Aber das war wie ein Weckruf für die Berliner. Zwar blieben die Bayern im ersten Abschnitt spielbestimmend, aber Hertha wurde mutiger. Nach einer halben Stunde tauchte Kalou in den Strafraum der Bayern ein, und kam dort zu Fall. Der Ball landete bei Darida, der aus Nahdistanz abzog, aber an Torwart Sven Ulreich scheiterte.
Duda und Kalou schlagen zurück
Es hatte sich ein munteres Spielchen mit zahlreichen Torszenen ergeben. Robert Lewandowski hatte schon Jarstein umspielt, da köpfte Stark den Ball zum sicher geglaubten 2:0 gerade so vor der Torlinie zur Ecke. Wenig später verhinderte Jarstein mit einem Reflex das zweite Münchner Tor, indem er einen von Weiser abgefälschten Schuss Alabas parierte.
Die Berliner blieben für ihre Verhältnisse mutig. Sie kamen zur ersten Ecke – die Bayern hatten zu diesem Zeitpunkt sieben. Kurz darauf zog Kalou den Ball knapp über das Tor. Weiser hatte den Ivorer, der der gesperrten Kapitän Vedad Ibisevic im Sturmzentrum vertrat, bedient.
Und so ereignisreich ging es auch in den zweiten Abschnitt, für die Dardai von seinen Spielern gefordert hatte, „ein bisschen mehr Mann“ zu sein.

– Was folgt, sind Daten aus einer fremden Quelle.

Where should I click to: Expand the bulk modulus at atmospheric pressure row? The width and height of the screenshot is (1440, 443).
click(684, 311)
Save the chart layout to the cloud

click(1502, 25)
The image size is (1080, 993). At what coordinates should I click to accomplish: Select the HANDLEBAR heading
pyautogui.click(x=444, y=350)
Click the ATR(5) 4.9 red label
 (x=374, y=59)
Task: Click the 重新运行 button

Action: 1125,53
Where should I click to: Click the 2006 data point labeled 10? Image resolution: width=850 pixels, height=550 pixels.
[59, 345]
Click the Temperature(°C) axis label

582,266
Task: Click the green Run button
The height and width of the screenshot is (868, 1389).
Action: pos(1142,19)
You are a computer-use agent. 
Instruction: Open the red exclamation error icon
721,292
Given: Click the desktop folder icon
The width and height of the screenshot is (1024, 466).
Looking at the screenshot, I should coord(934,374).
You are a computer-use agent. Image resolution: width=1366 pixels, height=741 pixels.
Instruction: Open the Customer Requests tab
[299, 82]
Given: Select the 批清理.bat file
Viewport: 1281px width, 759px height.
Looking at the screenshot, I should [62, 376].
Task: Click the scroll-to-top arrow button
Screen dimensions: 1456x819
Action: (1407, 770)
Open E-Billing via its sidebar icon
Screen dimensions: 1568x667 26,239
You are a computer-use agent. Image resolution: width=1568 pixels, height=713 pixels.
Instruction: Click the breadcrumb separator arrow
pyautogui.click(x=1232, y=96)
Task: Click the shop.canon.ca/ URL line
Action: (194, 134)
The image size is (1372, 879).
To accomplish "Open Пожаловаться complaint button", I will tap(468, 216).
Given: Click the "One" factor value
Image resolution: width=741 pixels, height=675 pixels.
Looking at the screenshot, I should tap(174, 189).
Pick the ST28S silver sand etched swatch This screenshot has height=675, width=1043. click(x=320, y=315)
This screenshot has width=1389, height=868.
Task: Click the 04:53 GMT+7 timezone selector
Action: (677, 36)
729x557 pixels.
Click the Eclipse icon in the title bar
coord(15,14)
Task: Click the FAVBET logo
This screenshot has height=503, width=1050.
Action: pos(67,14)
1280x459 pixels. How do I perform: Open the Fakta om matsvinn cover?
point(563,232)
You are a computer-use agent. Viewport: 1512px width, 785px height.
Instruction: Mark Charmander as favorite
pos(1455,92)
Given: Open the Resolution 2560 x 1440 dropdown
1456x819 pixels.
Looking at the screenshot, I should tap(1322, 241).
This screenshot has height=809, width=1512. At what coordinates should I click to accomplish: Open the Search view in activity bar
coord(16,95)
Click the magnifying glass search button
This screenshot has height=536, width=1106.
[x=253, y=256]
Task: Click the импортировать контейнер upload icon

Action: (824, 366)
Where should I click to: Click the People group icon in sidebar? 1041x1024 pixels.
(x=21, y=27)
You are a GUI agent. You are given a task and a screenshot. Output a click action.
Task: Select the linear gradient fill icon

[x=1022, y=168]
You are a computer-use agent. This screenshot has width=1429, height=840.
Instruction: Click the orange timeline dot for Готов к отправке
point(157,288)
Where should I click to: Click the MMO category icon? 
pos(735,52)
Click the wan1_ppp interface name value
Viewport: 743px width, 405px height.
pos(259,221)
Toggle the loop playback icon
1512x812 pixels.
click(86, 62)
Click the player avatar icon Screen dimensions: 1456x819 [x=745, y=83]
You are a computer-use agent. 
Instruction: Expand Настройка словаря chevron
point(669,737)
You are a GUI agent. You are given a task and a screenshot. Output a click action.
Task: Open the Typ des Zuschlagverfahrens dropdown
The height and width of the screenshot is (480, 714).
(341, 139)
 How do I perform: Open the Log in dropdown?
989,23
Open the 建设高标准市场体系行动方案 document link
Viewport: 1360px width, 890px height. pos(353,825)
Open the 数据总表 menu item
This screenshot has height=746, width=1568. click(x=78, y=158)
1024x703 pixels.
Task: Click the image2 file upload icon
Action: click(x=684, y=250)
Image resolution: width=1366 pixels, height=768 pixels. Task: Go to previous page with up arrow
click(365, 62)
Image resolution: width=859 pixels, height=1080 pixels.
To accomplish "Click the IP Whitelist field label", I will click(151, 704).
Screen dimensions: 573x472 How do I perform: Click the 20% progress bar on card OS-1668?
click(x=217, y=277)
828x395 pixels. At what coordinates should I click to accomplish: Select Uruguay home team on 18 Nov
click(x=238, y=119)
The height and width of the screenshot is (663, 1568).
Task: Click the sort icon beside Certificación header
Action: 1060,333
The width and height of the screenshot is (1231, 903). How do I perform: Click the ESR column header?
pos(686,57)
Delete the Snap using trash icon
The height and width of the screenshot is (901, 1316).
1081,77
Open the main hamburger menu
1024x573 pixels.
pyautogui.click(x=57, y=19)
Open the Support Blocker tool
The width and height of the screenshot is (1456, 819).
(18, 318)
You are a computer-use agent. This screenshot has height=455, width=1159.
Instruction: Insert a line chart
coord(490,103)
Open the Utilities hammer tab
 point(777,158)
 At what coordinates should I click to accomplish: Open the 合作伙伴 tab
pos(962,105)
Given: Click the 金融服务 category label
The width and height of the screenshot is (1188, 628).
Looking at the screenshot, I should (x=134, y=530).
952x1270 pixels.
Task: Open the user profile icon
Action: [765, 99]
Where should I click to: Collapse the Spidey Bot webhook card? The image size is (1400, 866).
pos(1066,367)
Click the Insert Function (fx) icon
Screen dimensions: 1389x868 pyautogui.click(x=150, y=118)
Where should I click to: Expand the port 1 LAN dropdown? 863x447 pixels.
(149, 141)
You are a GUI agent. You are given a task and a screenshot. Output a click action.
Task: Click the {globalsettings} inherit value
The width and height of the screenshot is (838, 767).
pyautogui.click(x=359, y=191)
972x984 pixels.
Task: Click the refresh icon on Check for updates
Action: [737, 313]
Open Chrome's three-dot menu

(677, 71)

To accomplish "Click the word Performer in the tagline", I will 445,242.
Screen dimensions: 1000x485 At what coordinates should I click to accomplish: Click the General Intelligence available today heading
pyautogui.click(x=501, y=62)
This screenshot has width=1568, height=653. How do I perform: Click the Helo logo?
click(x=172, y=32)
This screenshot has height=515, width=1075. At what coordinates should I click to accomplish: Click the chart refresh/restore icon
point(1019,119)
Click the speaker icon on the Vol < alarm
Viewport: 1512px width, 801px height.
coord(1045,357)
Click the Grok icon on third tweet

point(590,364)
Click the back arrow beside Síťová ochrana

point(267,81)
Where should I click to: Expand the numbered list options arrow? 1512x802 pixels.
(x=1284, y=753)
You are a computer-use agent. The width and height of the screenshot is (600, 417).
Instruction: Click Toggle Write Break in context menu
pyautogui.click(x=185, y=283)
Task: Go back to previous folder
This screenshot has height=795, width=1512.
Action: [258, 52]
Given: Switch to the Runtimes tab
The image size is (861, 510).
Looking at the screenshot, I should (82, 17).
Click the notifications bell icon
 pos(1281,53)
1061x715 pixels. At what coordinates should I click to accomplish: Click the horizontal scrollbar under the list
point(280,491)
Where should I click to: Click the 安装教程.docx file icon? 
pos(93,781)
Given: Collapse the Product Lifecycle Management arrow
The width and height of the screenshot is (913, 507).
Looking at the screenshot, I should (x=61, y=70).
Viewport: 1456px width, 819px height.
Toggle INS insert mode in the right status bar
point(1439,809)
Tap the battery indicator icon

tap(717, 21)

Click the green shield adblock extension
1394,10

Zwar gelang Lewandowski, der sich im Zweikampf gegen Stark behauptete, dann doch das 2:0 für die Bayern, aber praktisch im Gegenzug erzielte Duda nach Vorarbeit Haraguchis das 1:2. Und es sollte aus Sicht der Berliner noch besser kommen. Nach einem Freistoß von Plattenhardt landete der Ball vor den Füßen Kalous, der Ulreich im Bayerntor überwinden konnte – 2:2. Nun spielte Hertha richtig mit.
Die Berliner witterten ihre Chance, die Bayern wirkten unkonzentriert und wackelten. Doch irgendwie verstrichen die Minuten, in denen sie die Bayern hätten stellen können. Irgendwie hatte man den Eindruck, als konnte Hertha sich in dieser finalen Phase nicht so recht entscheiden: Sollten sie auf Sieg spielen, also ins Risiko gehen, oder lieber doch den Punkt festhalten? Sie entscheiden sich für Letzteres.